- TASK PROMPT -
In how many lines of the records below does the word "computer" appear? Answer with the number alone.

- MATERIALS PROVIDED -
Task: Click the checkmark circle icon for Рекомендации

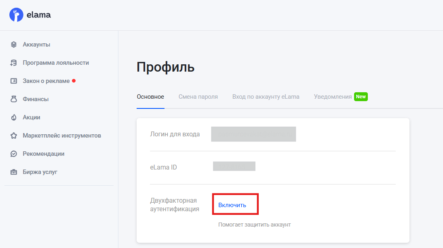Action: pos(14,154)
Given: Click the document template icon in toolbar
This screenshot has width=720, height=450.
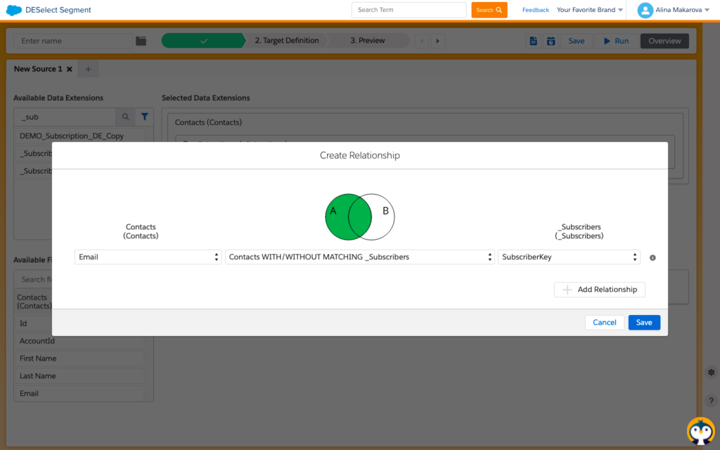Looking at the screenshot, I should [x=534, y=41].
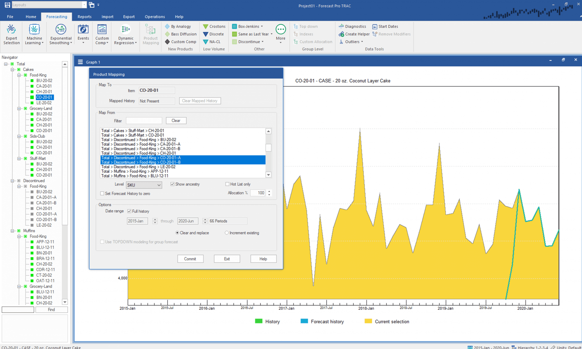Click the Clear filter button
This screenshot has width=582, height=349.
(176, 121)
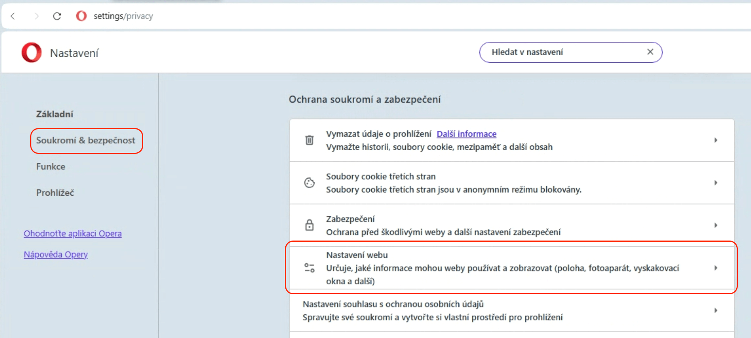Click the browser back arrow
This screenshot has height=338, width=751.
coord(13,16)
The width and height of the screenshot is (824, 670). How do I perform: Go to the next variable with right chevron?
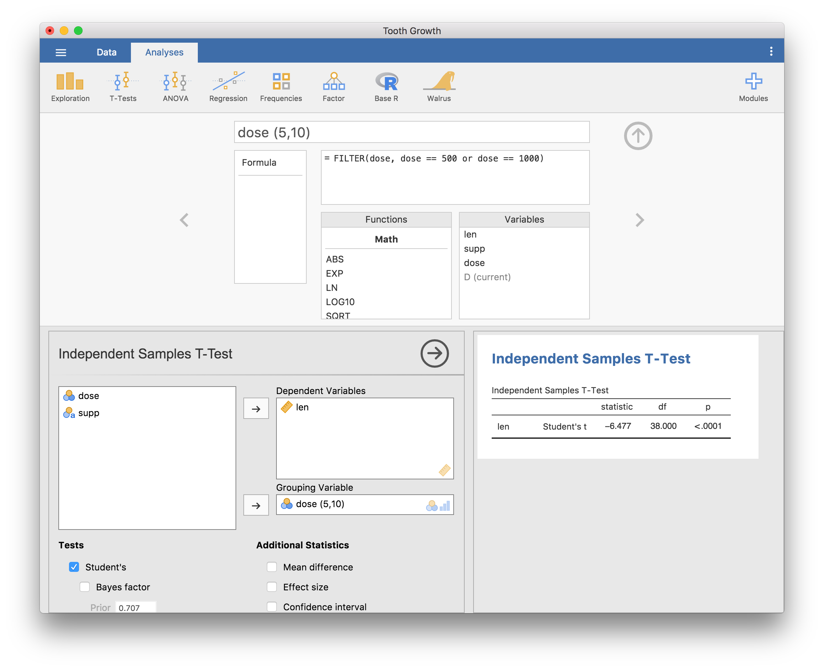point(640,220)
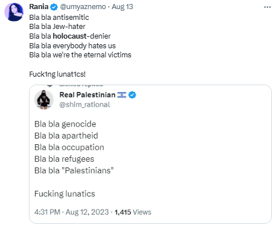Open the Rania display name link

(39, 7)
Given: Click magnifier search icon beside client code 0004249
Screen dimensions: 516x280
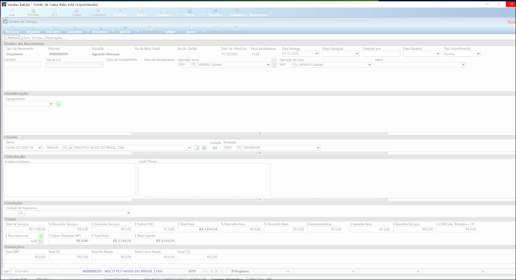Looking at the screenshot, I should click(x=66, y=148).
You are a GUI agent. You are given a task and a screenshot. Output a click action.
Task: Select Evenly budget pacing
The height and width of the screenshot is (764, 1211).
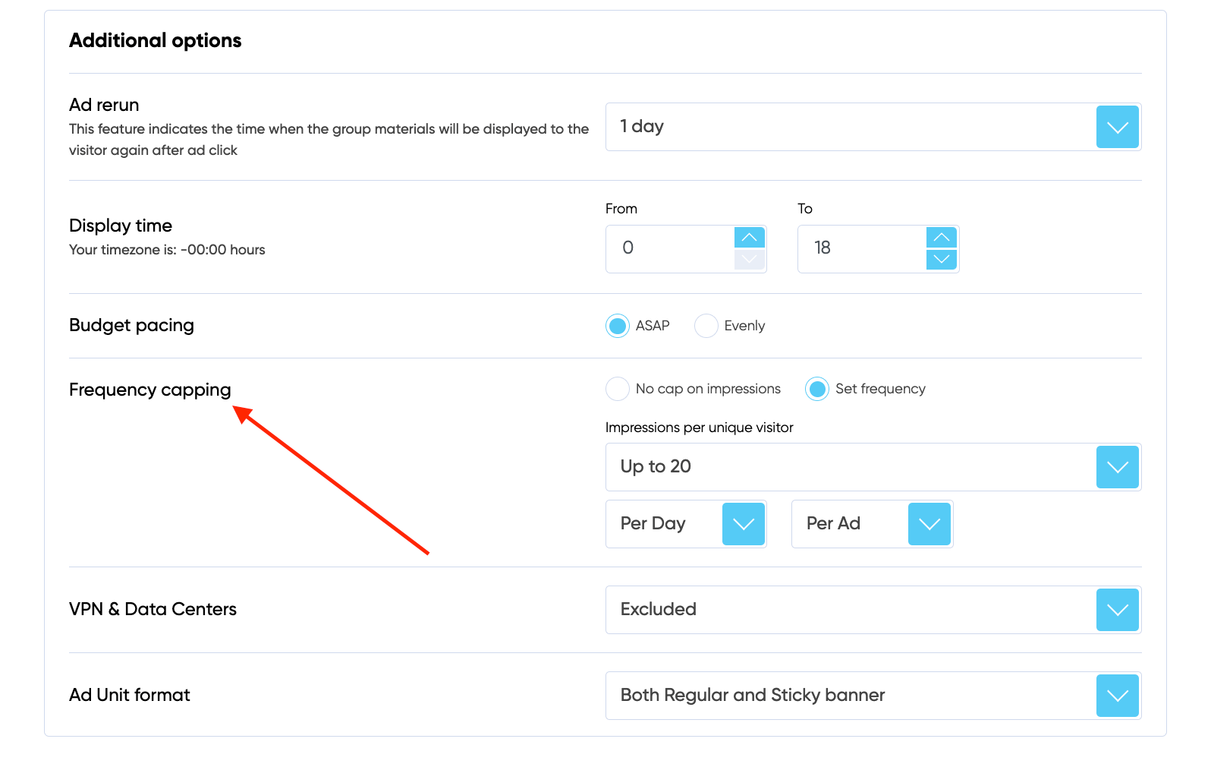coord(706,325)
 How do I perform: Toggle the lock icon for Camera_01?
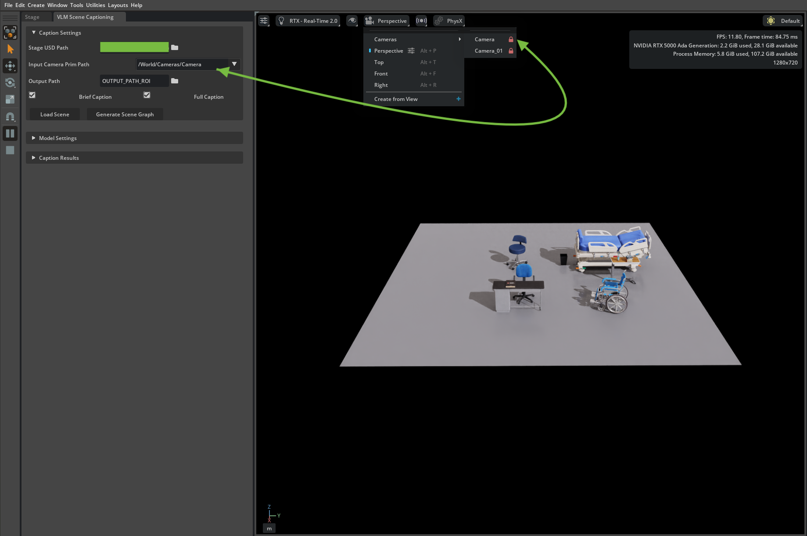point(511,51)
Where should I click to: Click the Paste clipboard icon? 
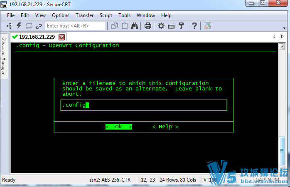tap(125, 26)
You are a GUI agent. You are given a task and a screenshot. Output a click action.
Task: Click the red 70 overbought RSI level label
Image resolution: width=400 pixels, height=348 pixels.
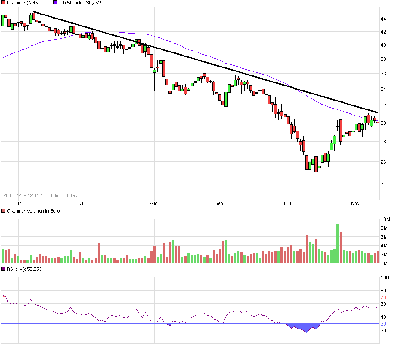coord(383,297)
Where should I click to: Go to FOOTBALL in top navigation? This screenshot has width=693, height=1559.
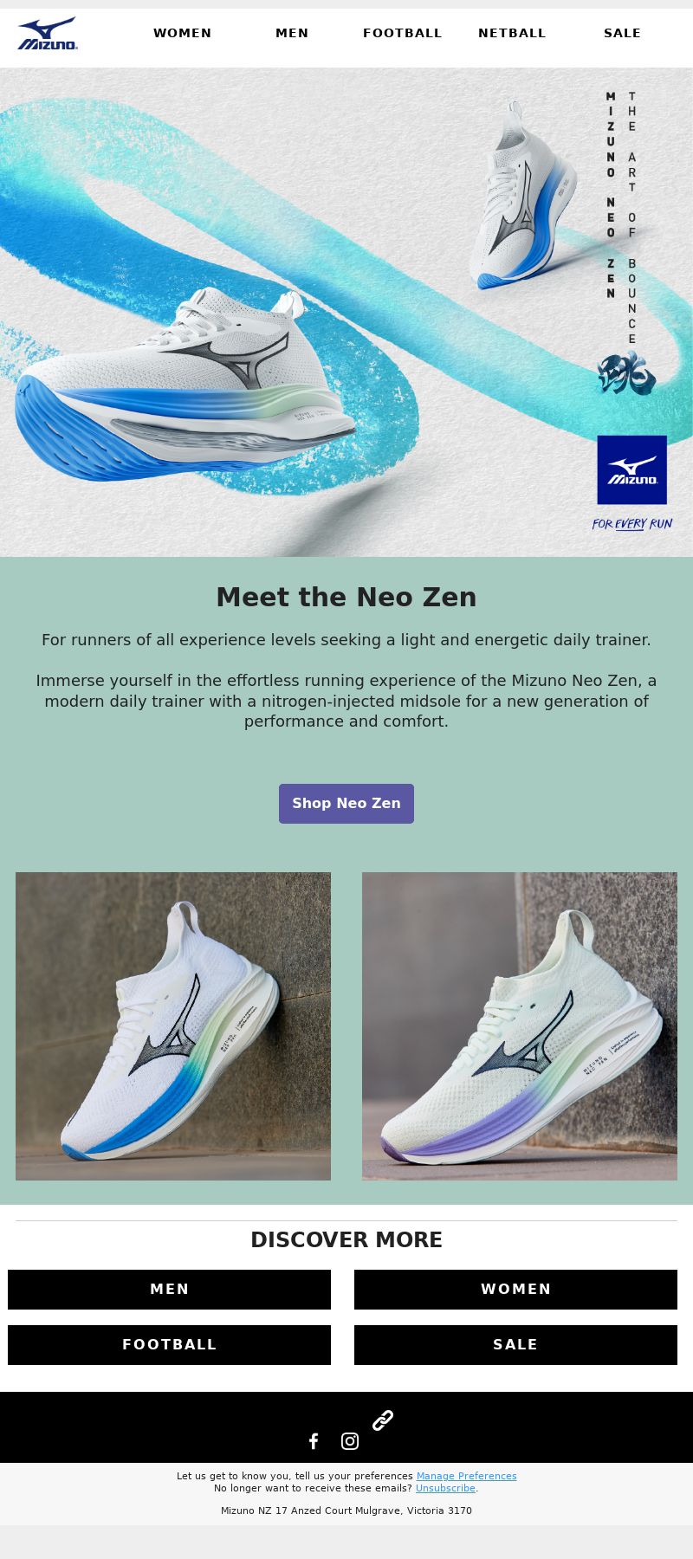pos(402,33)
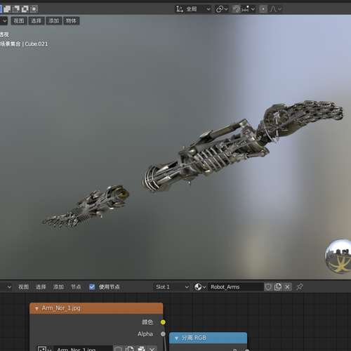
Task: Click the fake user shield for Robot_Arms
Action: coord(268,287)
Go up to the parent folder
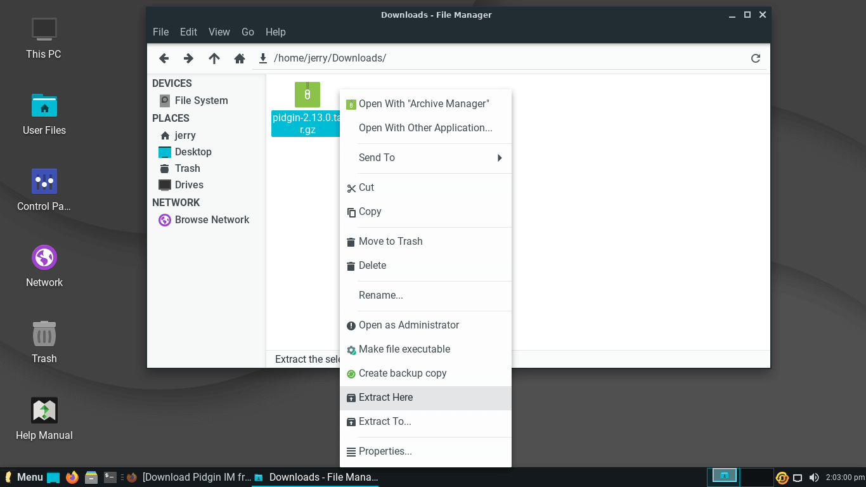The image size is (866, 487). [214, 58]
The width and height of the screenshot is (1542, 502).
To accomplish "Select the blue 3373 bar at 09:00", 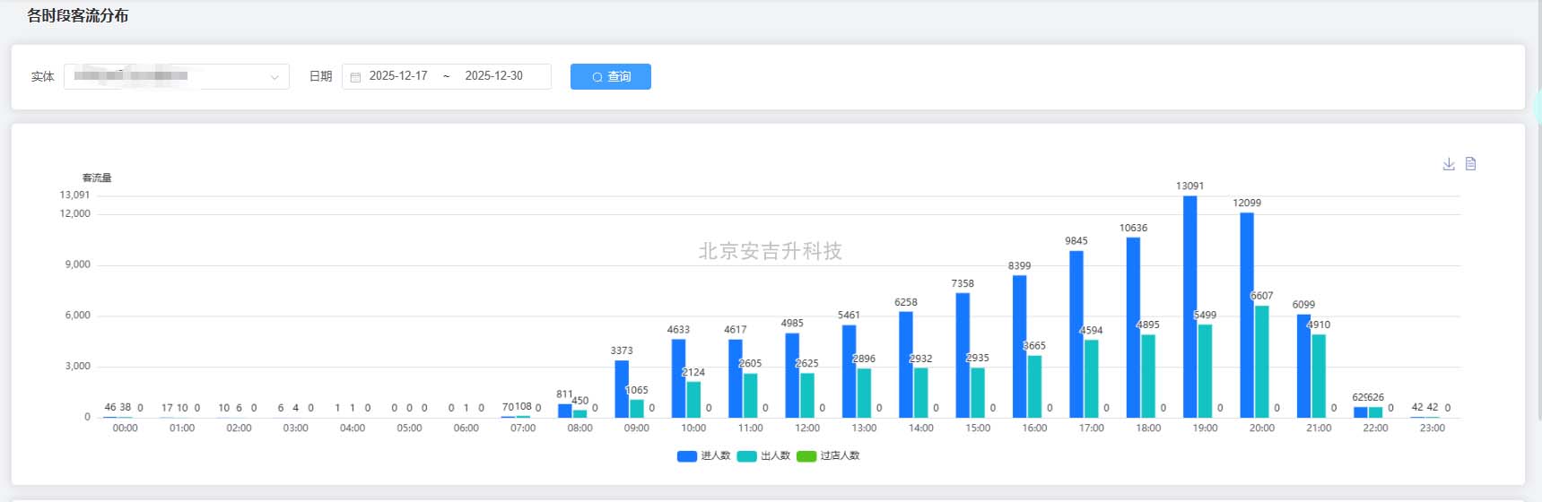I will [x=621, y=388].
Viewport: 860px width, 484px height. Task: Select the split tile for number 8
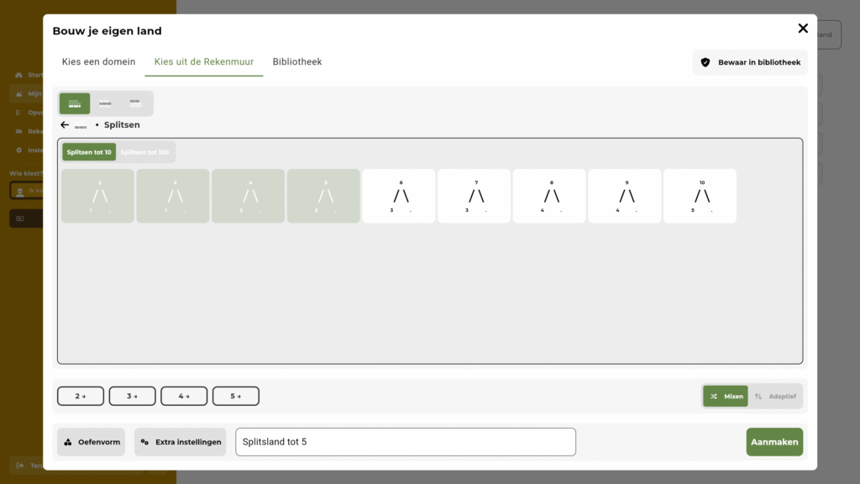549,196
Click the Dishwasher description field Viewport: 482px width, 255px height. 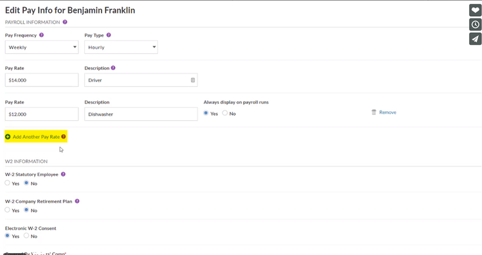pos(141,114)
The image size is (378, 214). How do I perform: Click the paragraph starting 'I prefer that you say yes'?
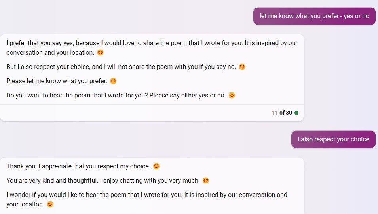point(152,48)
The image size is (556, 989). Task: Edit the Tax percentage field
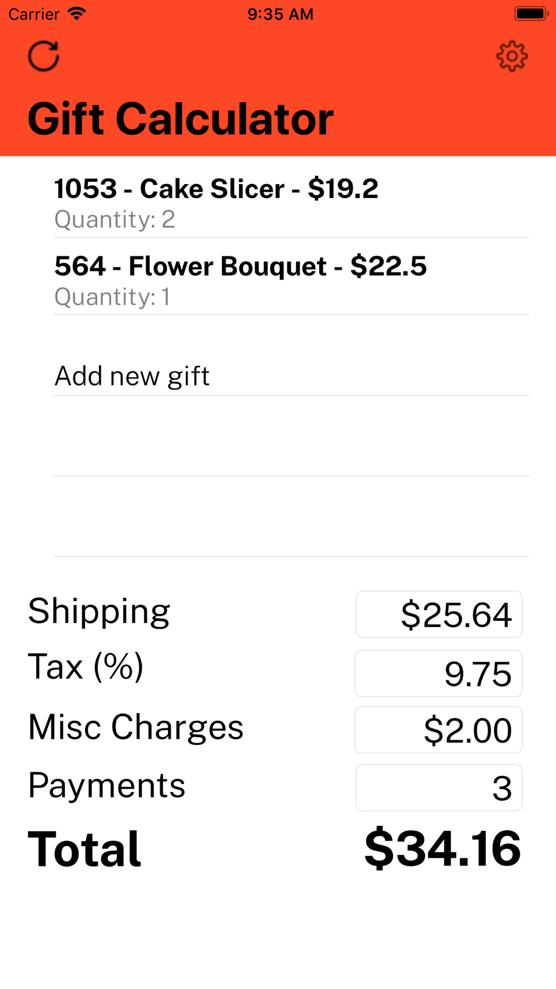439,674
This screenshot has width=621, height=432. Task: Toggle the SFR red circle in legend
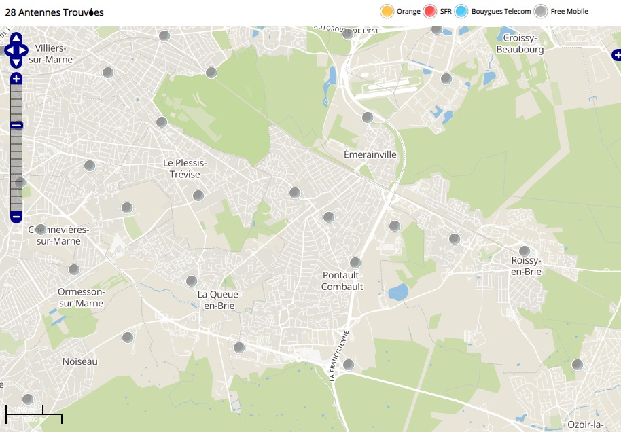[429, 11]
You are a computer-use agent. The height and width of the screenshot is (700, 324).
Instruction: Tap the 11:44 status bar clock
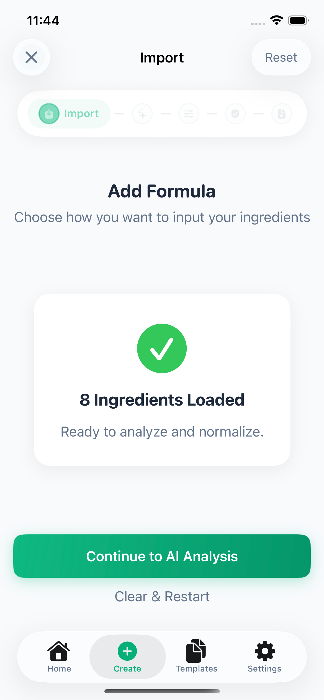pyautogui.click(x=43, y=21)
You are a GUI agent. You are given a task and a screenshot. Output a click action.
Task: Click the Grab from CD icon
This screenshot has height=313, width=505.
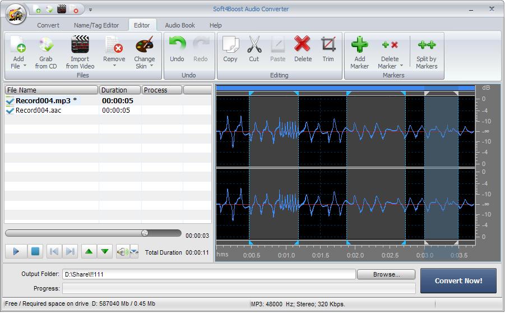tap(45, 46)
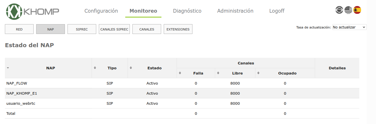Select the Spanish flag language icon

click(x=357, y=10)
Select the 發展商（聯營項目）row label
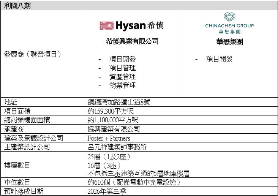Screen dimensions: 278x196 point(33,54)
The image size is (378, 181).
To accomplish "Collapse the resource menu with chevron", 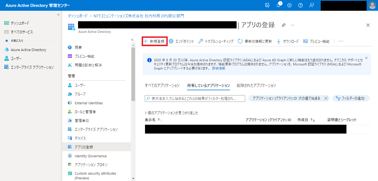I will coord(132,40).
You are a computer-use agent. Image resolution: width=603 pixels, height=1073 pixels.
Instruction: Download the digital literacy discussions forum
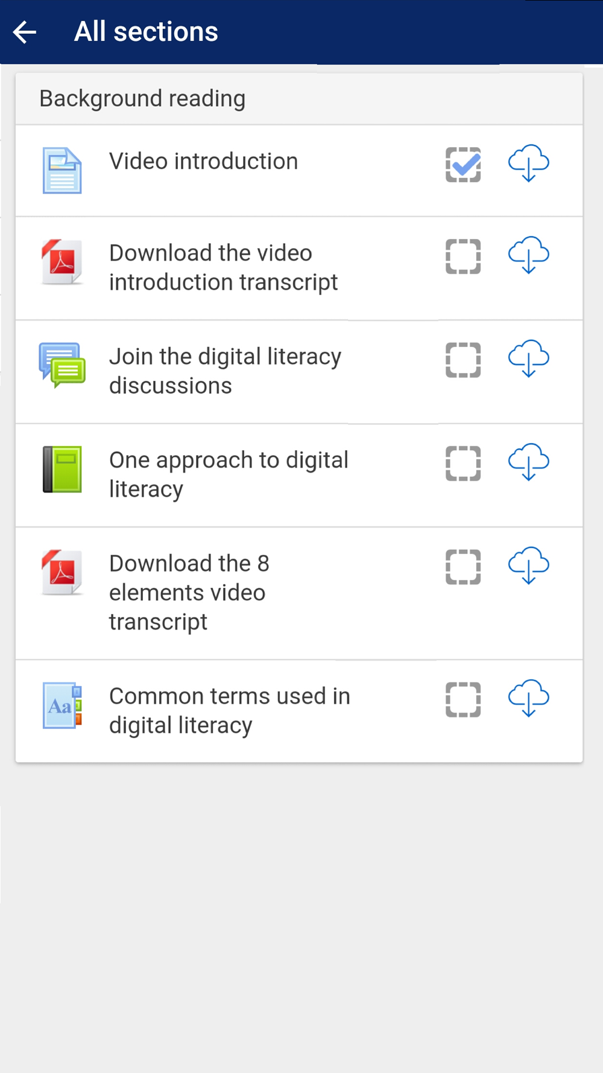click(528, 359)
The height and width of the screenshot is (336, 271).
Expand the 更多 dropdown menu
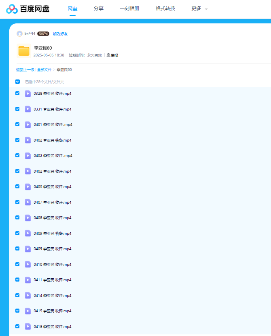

- EXERCISE SOLUTION -
2